According to a new report released this week, a staggering 2 billion people do not get the essential vitamins and minerals from the food they eat. They remain undernourished, suffering from the “hidden hunger” of micronutrient and vitamin deficiencies.

The annual Global Hunger Index (GHI) is released jointly by the International Food Policy Research Institute (IFPRI), Welthungerhilfe (one of Germany's largest private development organizations), and Concern Worldwide. The 2014 report finds that, while great strides have been made to feed the world, 805 million people are still chronically undernourished because they do not get enough to eat. Even those who get sufficient calories can suffer from hidden hunger, an often overlooked yet critical aspect of hunger and nutrition.

Hidden hunger is often hard to detect, but is potentially devastating. Hidden hunger weakens the immune system, stunts physical and intellectual growth, and can lead to death. It wreaks economic havoc as well, locking countries into cycles of poor nutrition, lost productivity, poverty, and reduced economic growth.

Bread for the World Institute has explored the issue of hidden hunger in several previous Hunger Reports. Frontline Issues in Nutrition Assistance: Hunger Report 2006 recommended food fortification and the addition of vitamin and mineral supplements to nutrition programs to help boost the health and nutritional status of those who are malnourished. For example, iodine deficiency causes problems with cognitive development and remains the world’s single greatest cause of preventable mental retardation. But developing countries are making efforts to add iodine to household salt, efforts that are paying off. Between 1997 and 2002, 67 percent of all households in sub-Saharan Africa were consuming iodized salt, along with 53 percent in South Asia, the Middle East, and North Africa; 80 percent in East Asia; and 91 percent in Latin America and the Caribbean. 

“Particularly in countries facing a high burden of malnutrition, hidden hunger goes hand in hand with other forms of malnutrition and cannot be addressed in isolation,” said Welthungerhilfe president Bärbel Dieckmann. “In the long-term, people cannot break out of the vicious cycle of poverty and malnutrition without being granted the basic right to nutritious food.”

Hidden hunger is not found exclusively in developing countries, however. It crosses borders and exists here in the United States as well, as the Institute’s Senior Editor Todd Post saw while researching Hunger Report 2012.
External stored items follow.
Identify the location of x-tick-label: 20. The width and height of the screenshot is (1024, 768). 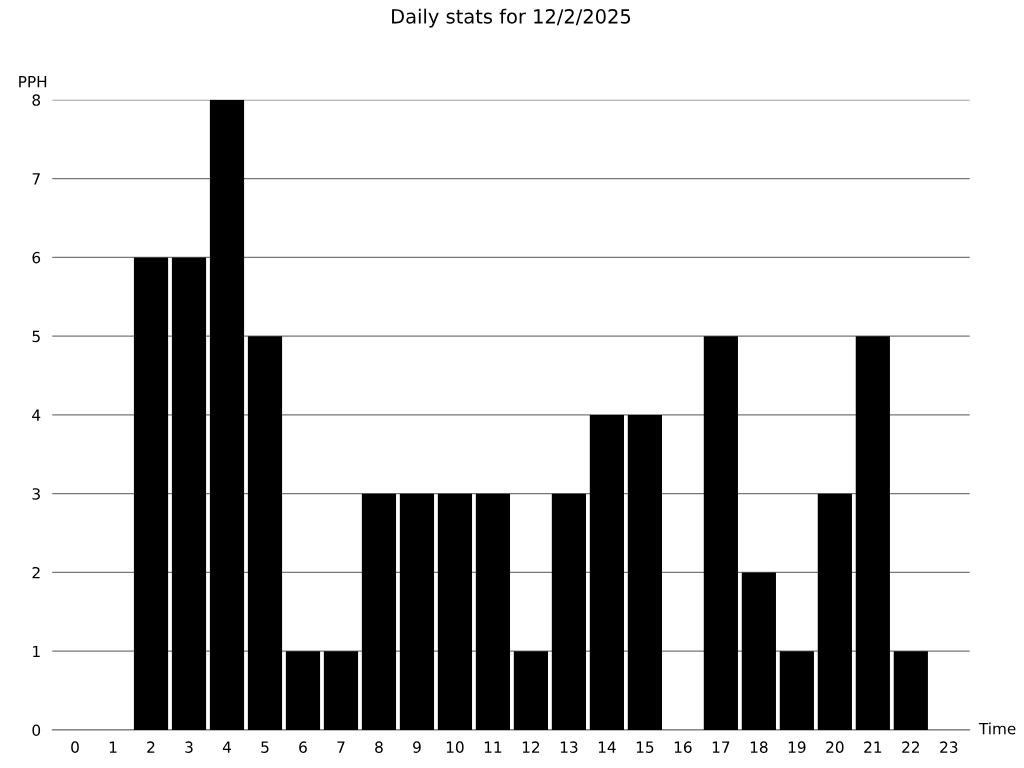
(835, 747).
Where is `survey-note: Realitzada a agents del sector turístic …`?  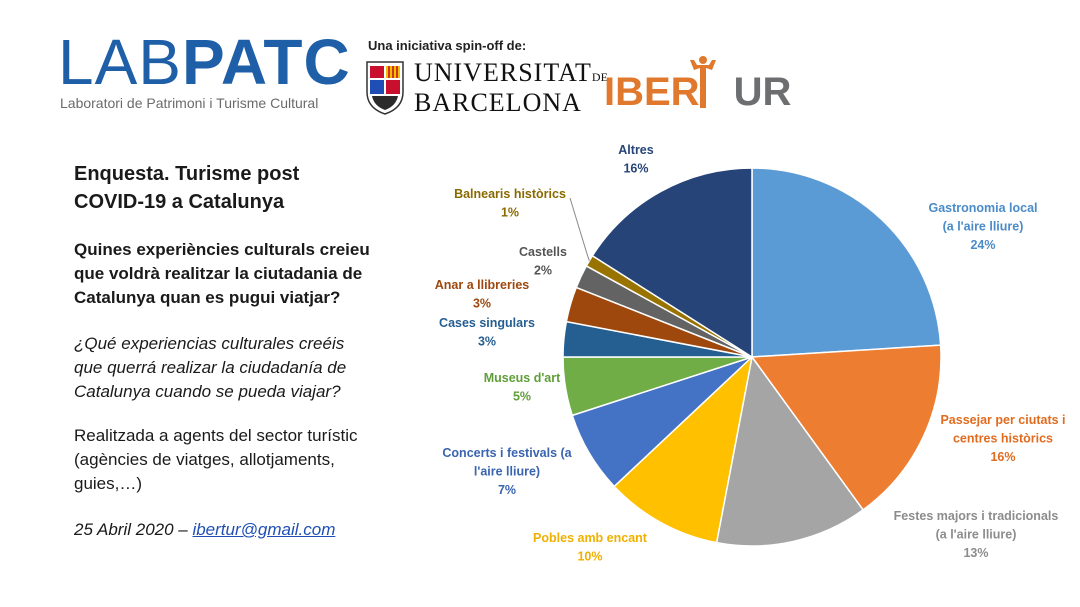
survey-note: Realitzada a agents del sector turístic … is located at coordinates (216, 460).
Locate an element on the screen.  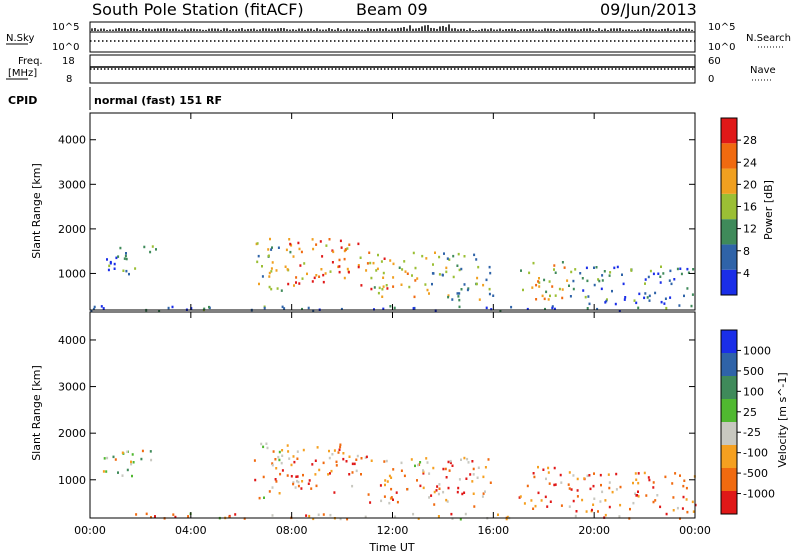
freq-bottom-tick: 8 is located at coordinates (69, 80).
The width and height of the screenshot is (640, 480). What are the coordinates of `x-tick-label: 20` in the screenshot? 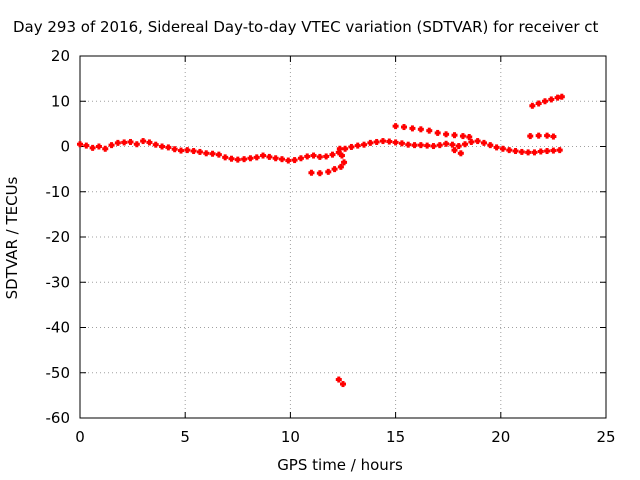 It's located at (500, 437).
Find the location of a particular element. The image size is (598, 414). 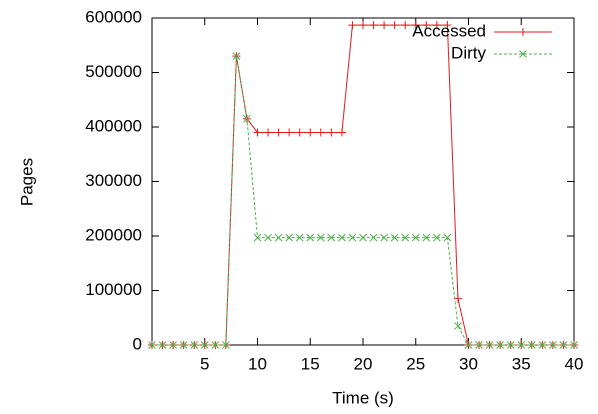

legend-label: Accessed is located at coordinates (449, 30).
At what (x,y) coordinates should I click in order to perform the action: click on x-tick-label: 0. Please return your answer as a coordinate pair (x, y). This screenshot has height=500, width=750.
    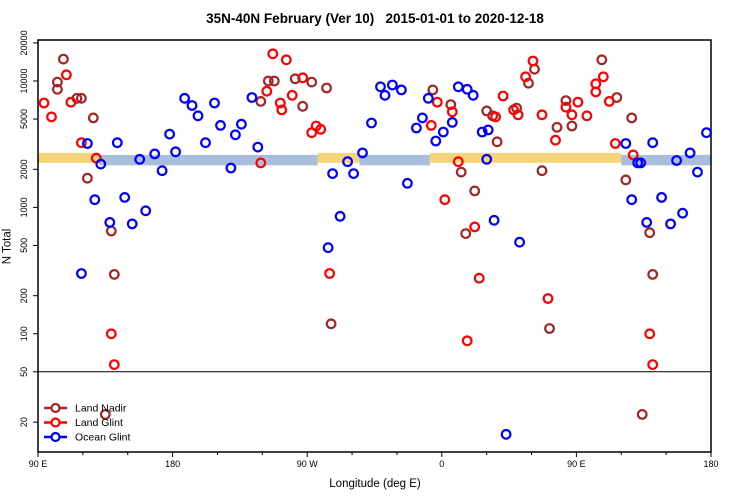
    Looking at the image, I should click on (442, 464).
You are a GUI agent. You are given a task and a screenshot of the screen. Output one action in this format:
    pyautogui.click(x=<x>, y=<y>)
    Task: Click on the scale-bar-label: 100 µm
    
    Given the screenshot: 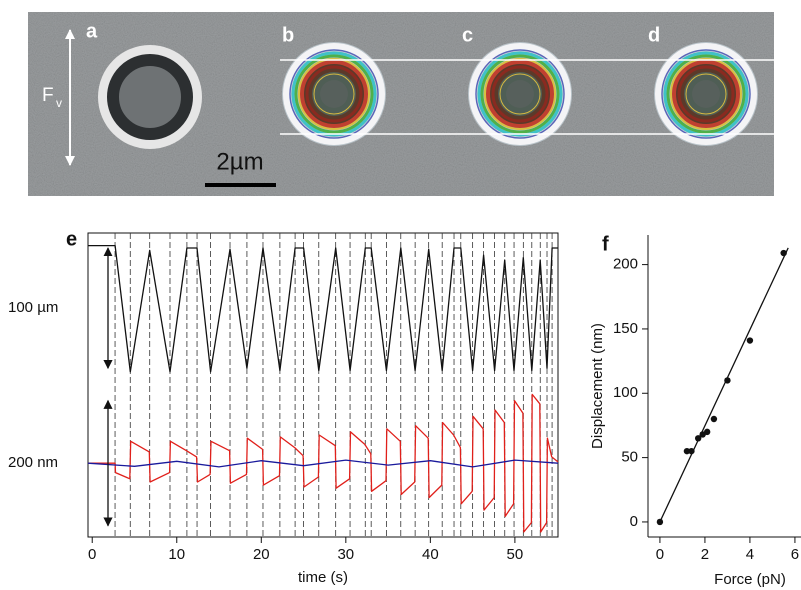 What is the action you would take?
    pyautogui.click(x=33, y=308)
    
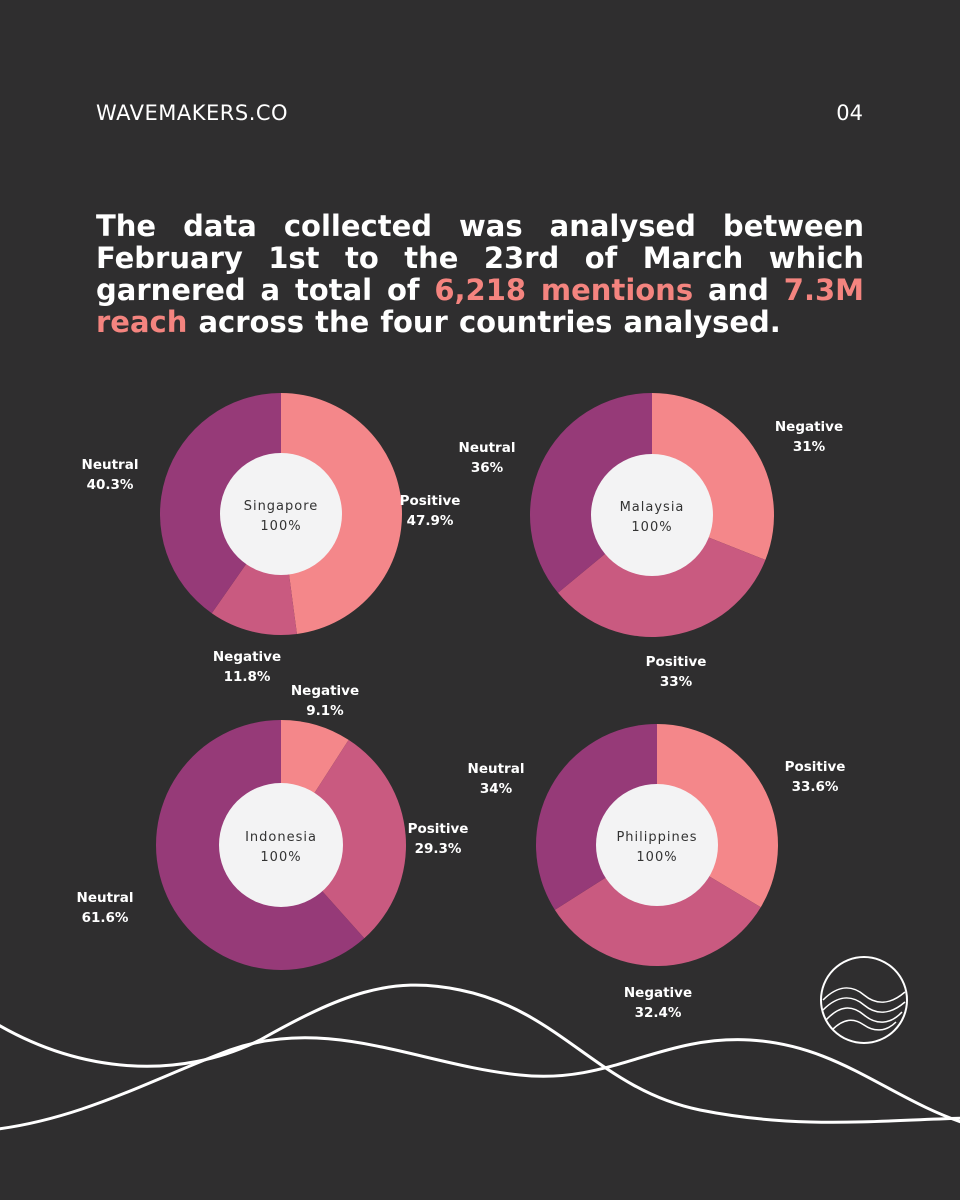 This screenshot has width=960, height=1200. Describe the element at coordinates (248, 677) in the screenshot. I see `singapore-label-negative-value: 11.8%` at that location.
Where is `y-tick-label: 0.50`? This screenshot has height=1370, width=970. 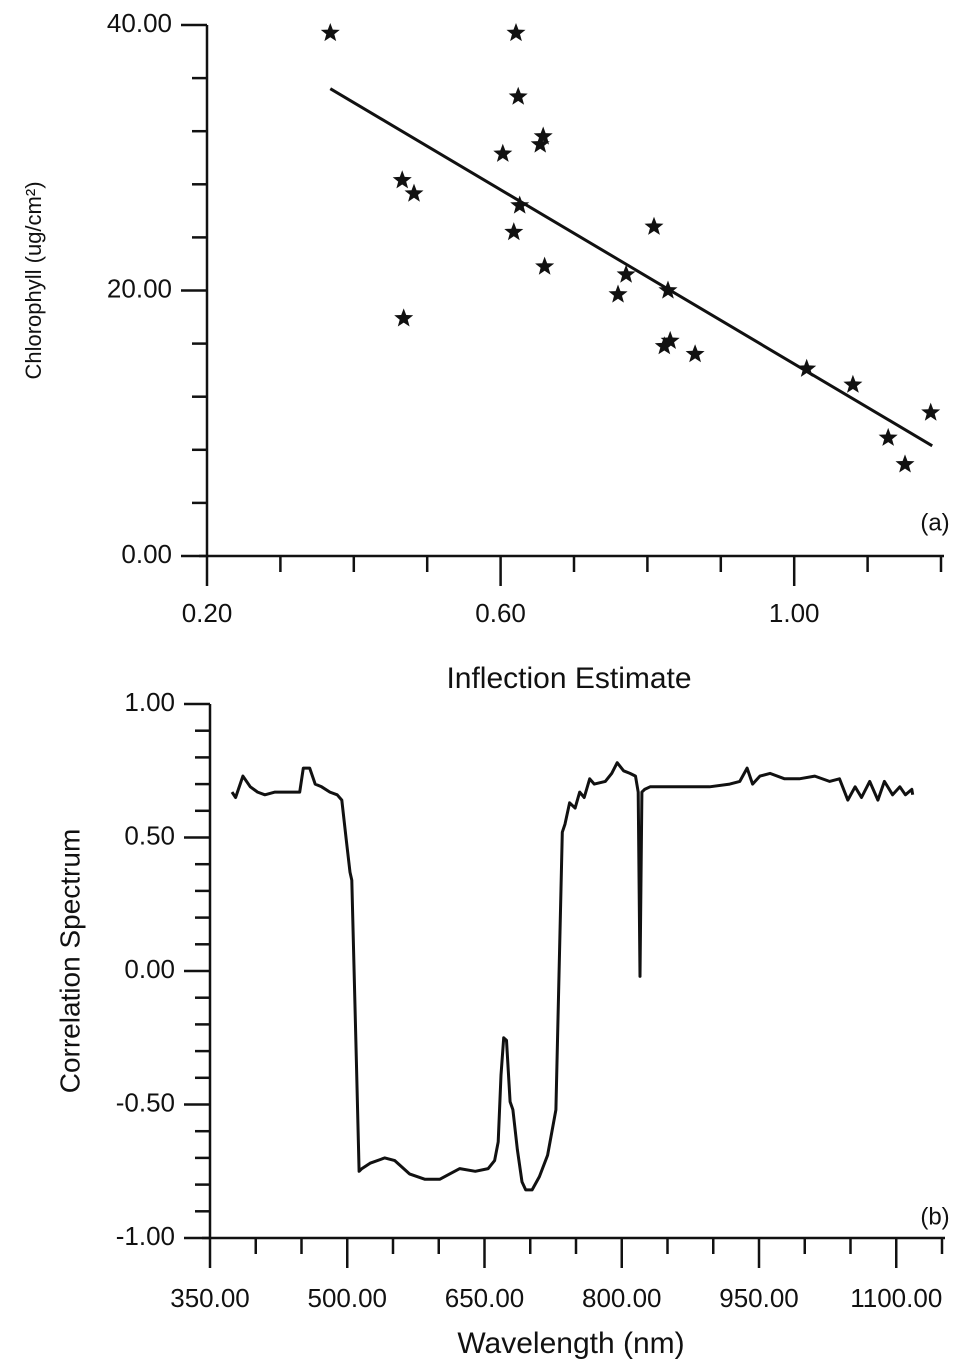
y-tick-label: 0.50 is located at coordinates (150, 835).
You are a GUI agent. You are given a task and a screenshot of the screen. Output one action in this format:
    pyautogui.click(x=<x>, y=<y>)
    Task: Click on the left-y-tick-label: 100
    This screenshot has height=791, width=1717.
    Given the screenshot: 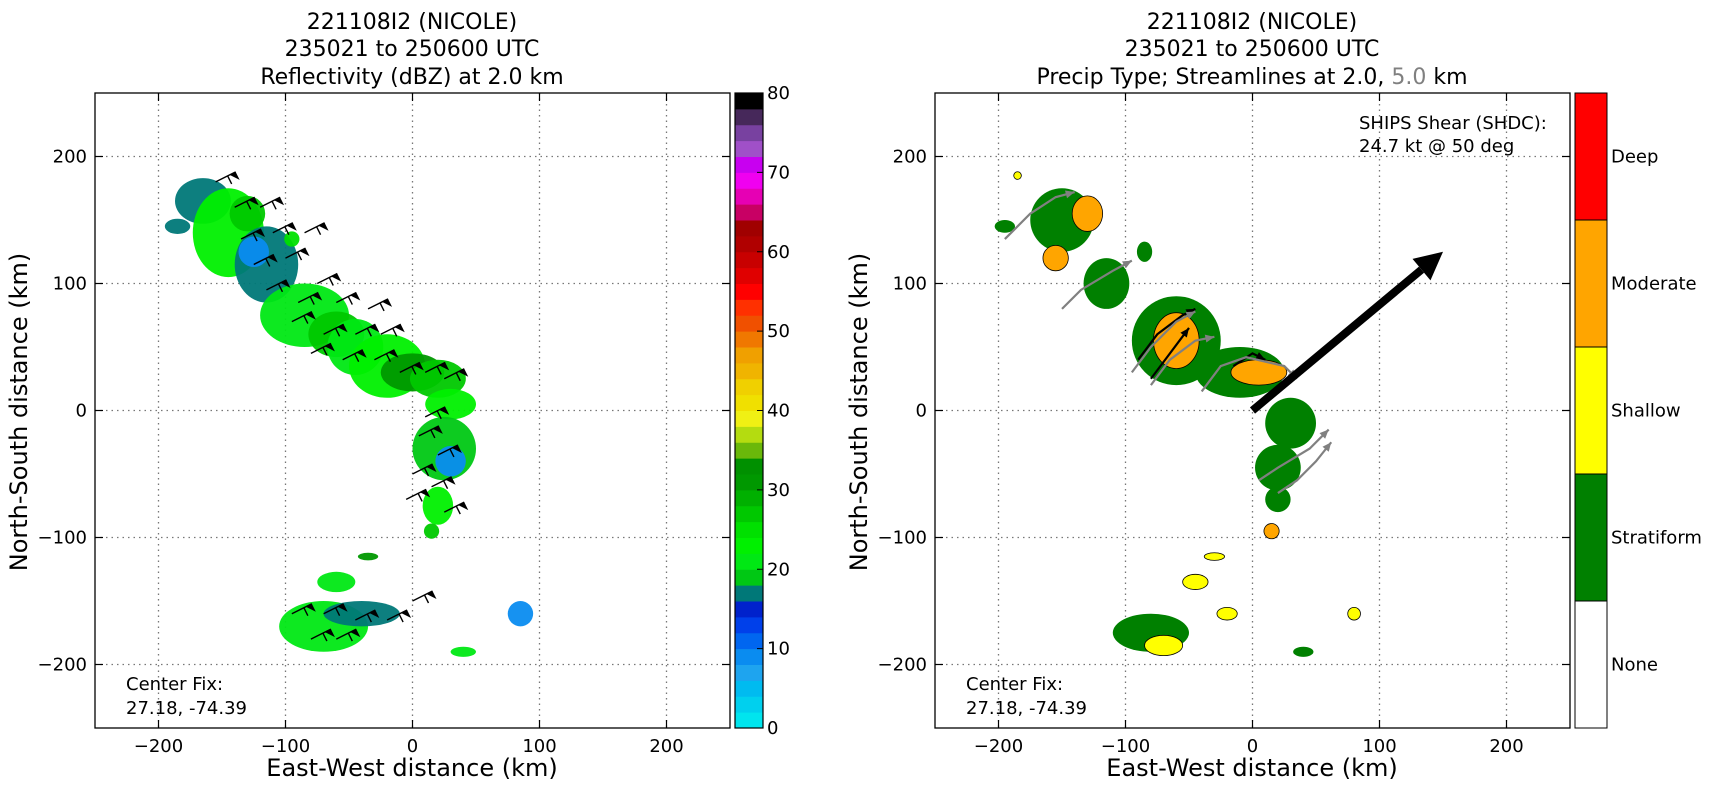 What is the action you would take?
    pyautogui.click(x=70, y=284)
“In Philadelphia, I visited emergency rooms with Dr. Mariana Chilton, head of Witnesses to Hunger, who recruited women to participate in Witnesses first by targeting mothers who brought their babies to the emergency room for something they thought was unrelated to hunger,” recalls Post. “The children were suffering from a condition known as ‘failure to thrive,’ a precursor to stunting, which was malnutrition related.”

“Failure to thrive” is the clinical term for a child severely underweight for her age. Witnesses to Hunger was born out of Children’s HealthWatch, a multi-city research project that is studying the effects of hunger on the health and well-being of young children. The project screens children in emergency rooms and ambulatory care clinics at five medical centers across the country, since undernourished children have higher rates of hospitalization.

To read more about Witnesses to Hunger and Dr. Chilton’s work, see p. 52-53 of Rebalancing Act: 2012 Hunger Report.  

There was good news to be found in this year’s Global Hunger Index. The number of people going hungry has steadily decreased in most developing countries. Since 1990, hunger in the developing world has fallen by 39 percent, and 26 countries have reduced their scores by 50 percent or more. Angola, Bangladesh, Cambodia, Chad, Ghana, Malawi, Niger, Rwanda, Thailand, and Vietnam have seen the greatest improvements in their scores between the 1990 GHI and the 2014 GHI.

And bad news, too: Levels of hunger are still “alarming” in 14 countries, and “extremely alarming” in two, Burundi and Eritrea.

Kimberly Burge is the interim associate online editor for Bread for the World.